- [WORK ORDER]: From the line that includes "Click the green play icon for task 154" to the last line of the records, inclusive, repeat each line exactly.

- [THE INPUT]:
^^^^^^^^^^^^^^^^

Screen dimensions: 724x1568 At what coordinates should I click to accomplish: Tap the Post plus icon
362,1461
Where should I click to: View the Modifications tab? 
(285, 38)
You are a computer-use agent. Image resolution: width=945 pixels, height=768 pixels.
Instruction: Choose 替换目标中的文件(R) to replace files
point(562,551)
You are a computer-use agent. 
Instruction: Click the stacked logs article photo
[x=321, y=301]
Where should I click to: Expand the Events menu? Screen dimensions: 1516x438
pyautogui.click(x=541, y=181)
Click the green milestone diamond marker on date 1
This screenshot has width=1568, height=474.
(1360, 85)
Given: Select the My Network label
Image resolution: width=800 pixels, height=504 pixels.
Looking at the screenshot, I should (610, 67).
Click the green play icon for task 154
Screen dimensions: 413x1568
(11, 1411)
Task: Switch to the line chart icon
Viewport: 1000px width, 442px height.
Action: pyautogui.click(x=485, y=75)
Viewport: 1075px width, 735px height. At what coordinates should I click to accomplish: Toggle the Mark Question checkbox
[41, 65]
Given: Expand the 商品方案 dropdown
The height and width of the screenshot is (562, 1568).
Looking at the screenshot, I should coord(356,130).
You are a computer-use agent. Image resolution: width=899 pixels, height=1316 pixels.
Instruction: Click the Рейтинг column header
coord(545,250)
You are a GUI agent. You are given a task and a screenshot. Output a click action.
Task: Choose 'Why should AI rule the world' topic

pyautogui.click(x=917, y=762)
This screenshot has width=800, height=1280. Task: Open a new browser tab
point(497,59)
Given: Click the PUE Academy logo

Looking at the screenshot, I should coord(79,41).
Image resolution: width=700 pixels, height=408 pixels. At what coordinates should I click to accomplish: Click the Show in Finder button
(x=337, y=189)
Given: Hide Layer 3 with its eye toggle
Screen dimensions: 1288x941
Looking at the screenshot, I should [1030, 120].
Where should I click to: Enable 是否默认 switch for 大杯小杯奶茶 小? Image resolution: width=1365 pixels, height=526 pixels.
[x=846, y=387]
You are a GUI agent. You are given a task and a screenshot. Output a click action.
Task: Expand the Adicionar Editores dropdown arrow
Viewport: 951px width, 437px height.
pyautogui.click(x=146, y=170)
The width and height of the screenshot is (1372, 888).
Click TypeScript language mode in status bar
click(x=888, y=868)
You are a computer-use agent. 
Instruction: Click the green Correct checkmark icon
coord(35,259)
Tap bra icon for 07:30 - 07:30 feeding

^^^^^^^^^^^^^^^^

- [SOLVED PROBLEM]:
Click the green play icon for task 154
Screen dimensions: 413x1568
(11, 1411)
Task: Switch to the line chart icon
Viewport: 1000px width, 442px height.
Action: pyautogui.click(x=485, y=75)
Viewport: 1075px width, 735px height. At what coordinates should I click to accomplish: Toggle the Mark Question checkbox
[41, 65]
Given: Expand the 商品方案 dropdown
The height and width of the screenshot is (562, 1568).
Looking at the screenshot, I should coord(356,130).
You are a computer-use agent. Image resolution: width=899 pixels, height=1316 pixels.
Instruction: Click the Рейтинг column header
coord(545,250)
You are a GUI agent. You are given a task and a screenshot. Output a click action.
Task: Choose 'Why should AI rule the world' topic

pyautogui.click(x=917, y=762)
This screenshot has width=800, height=1280. Task: Open a new browser tab
point(497,59)
Given: Click the PUE Academy logo

Looking at the screenshot, I should coord(79,41).
Image resolution: width=700 pixels, height=408 pixels. At what coordinates should I click to accomplish: Click the Show in Finder button
(x=337, y=189)
Given: Hide Layer 3 with its eye toggle
Screen dimensions: 1288x941
Looking at the screenshot, I should [1030, 120].
Where should I click to: Enable 是否默认 switch for 大杯小杯奶茶 小? Image resolution: width=1365 pixels, height=526 pixels.
[x=846, y=387]
You are a GUI agent. You are given a task and a screenshot. Output a click action.
Task: Expand the Adicionar Editores dropdown arrow
Viewport: 951px width, 437px height.
pyautogui.click(x=146, y=170)
The width and height of the screenshot is (1372, 888).
Click TypeScript language mode in status bar
click(x=888, y=868)
You are a computer-use agent. 
Instruction: Click the green Correct checkmark icon
coord(35,259)
Tap bra icon for 07:30 - 07:30 feeding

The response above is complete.